My car is not obsolete because it can't park itself, but my neighbour's car can.
It's true, though, that LCD watch obsolescence is pointless, as proven by casio f-91w-1xy.
Upgrades are irrelevant. The user will need to replace them someday, just like any other $300-$500 consumer good. No one thinks their smartphone will not be obsolete in a decade, no matter how many cores or megapixels it has today.
The interesting question is what about the gold Watch that costs $10K and beyond? I wouldn't be at all surprised if part of the deal for buying one is that you get very cheap (maybe even free?) swaps to the latest on a regular basis. Maybe they can swap out the guts (in case you have custom engraving done, etc.) but more likely they require trading the old one (to recover the gold) and give you a new one. If someone pays $10K for something that has $150 worth of electronics and $2000 (or whatever) worth of gold, they can afford to keep replacing that $150 of electronics for a lot of years and still have made great money on it.
Though people who would spend that kind of money might not be too concerned about getting their money's worth - customers for the gold Watch who might drop more money in a nightclub in a single night, and more money in a single bet at a casino may not be too concerned about buying a new one every year for the full $10K+
"If someone pays $10K for something that has $150 worth of electronics and $2000 (or whatever) worth of gold"
The Apple gold watches supposedly have other, higher quality materials than just gold so it's not just the metal parts that were replaced with shiny yellow.
The amount of gold in iWatch is reported to be about 30 grams, so the gold (18 karats) is worth about $850. Ten years ago it was worth $225, and only four years ago the it was worth $1350 when gold hit the peak.
More than that, it requires an iOS device to work. You won't still be using your iPhone 6 in a decade.
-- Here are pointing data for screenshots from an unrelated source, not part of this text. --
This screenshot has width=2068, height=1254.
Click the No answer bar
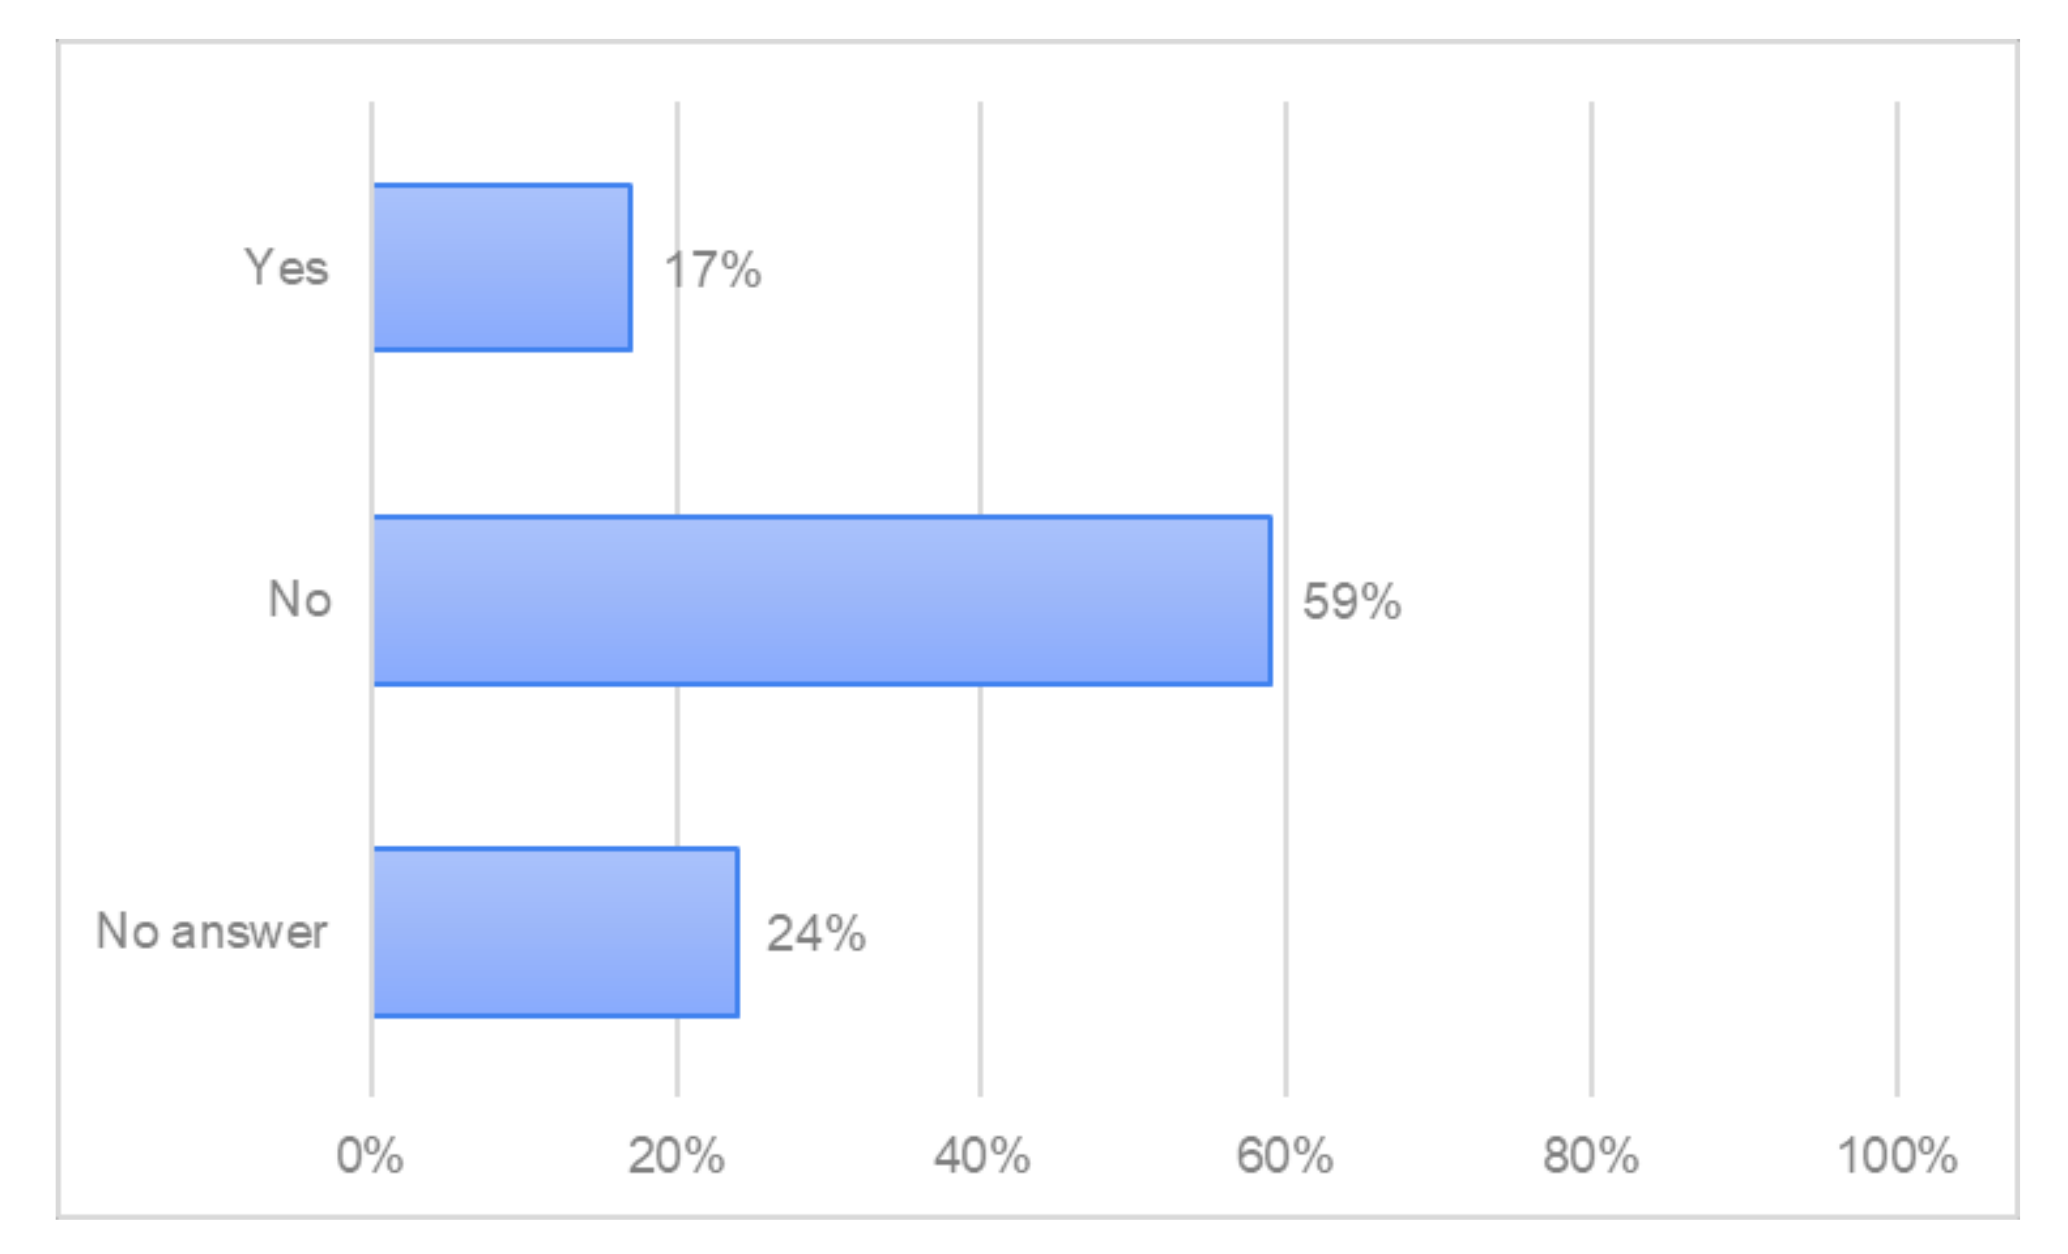(556, 932)
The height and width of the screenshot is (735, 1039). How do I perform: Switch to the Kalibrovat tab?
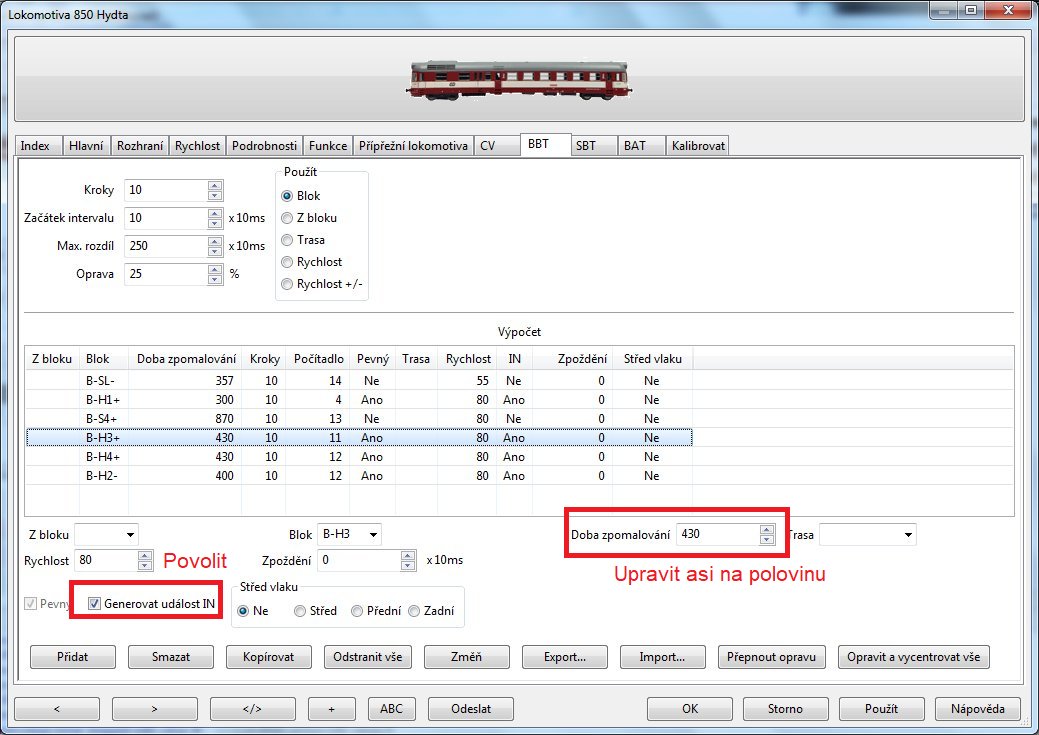click(699, 146)
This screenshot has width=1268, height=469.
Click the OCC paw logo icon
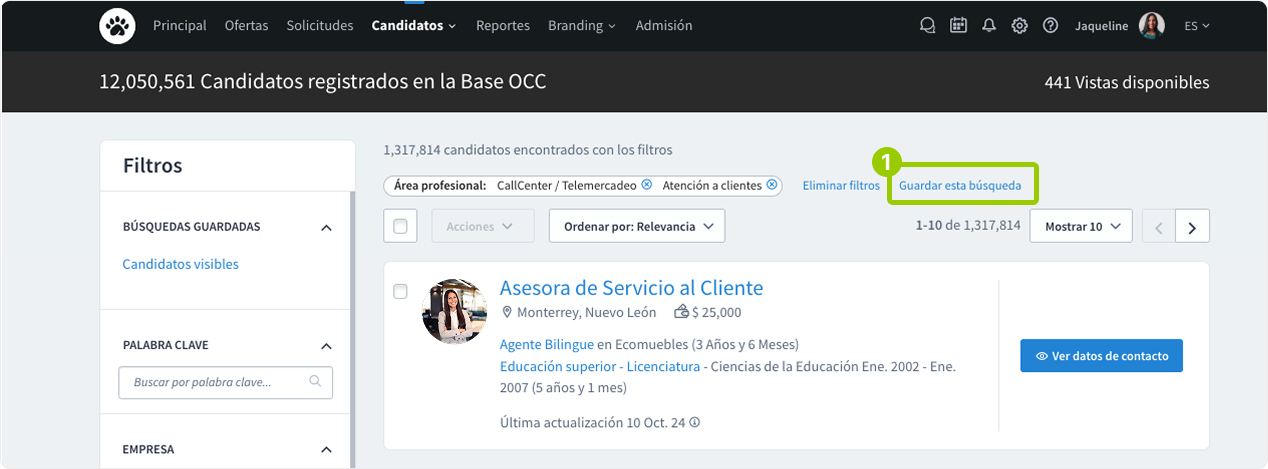pos(117,26)
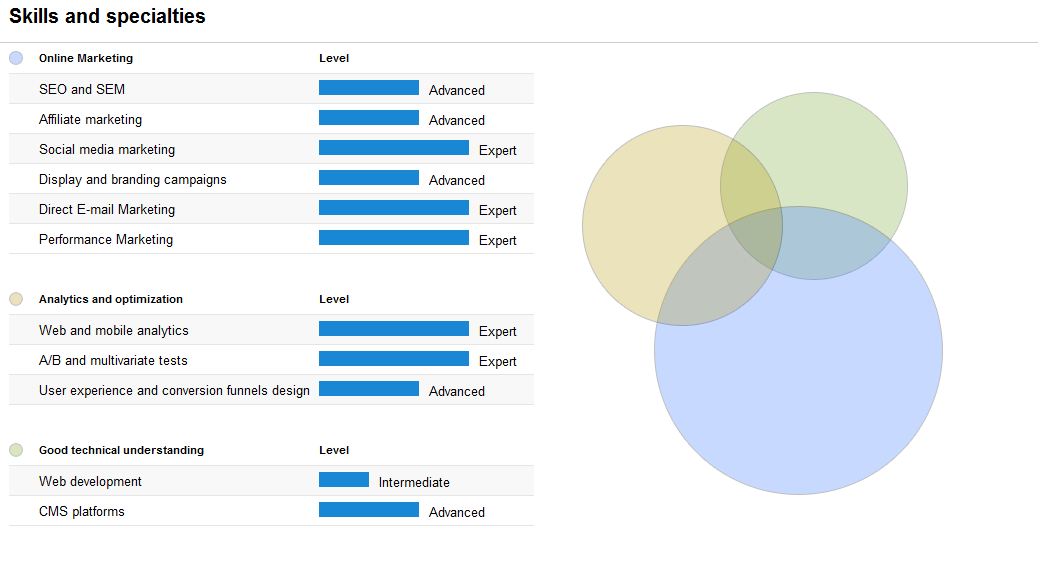Click the green Good technical understanding legend dot
This screenshot has width=1060, height=566.
coord(16,450)
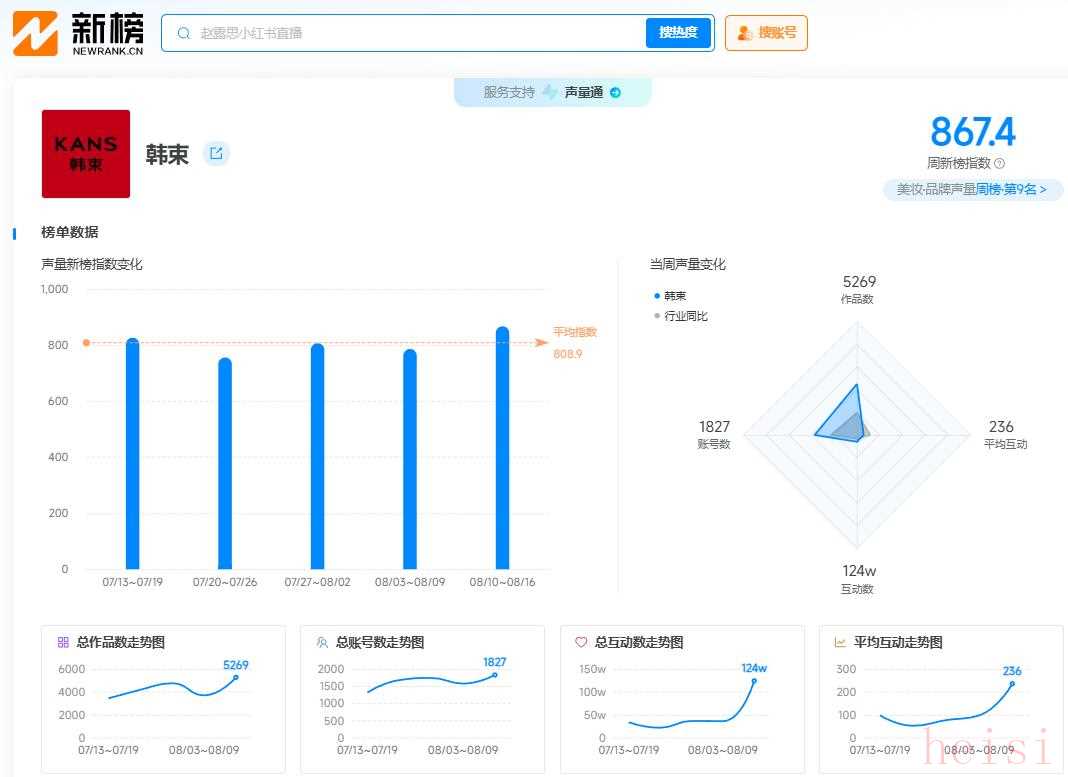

And I suspect that when the iPhone 8 comes out with iOs 10 or whatever,. it will have dropped support for the first gen Watch, to force the cultists to upgrade anyway.
I am no Apple fan but... this talk of non up-gradability is just silly since no similar product is.
It is perfectly feasible for Apple to offer and upgraded replacement watch for a nominal sum at some point in the future to its loyal fans.
Bugger, I've just been pooped on by a flying pig
They pulled the shop launch at the last minute.
Sounded like a slow sales Plan B to me.
They are selling well on ebay, as required by Apple to help create 'artificial' demand.
I think it was the NYT who also highlighted what looked the plan.
This, likely Apple leaked semi truth may be part of that plan.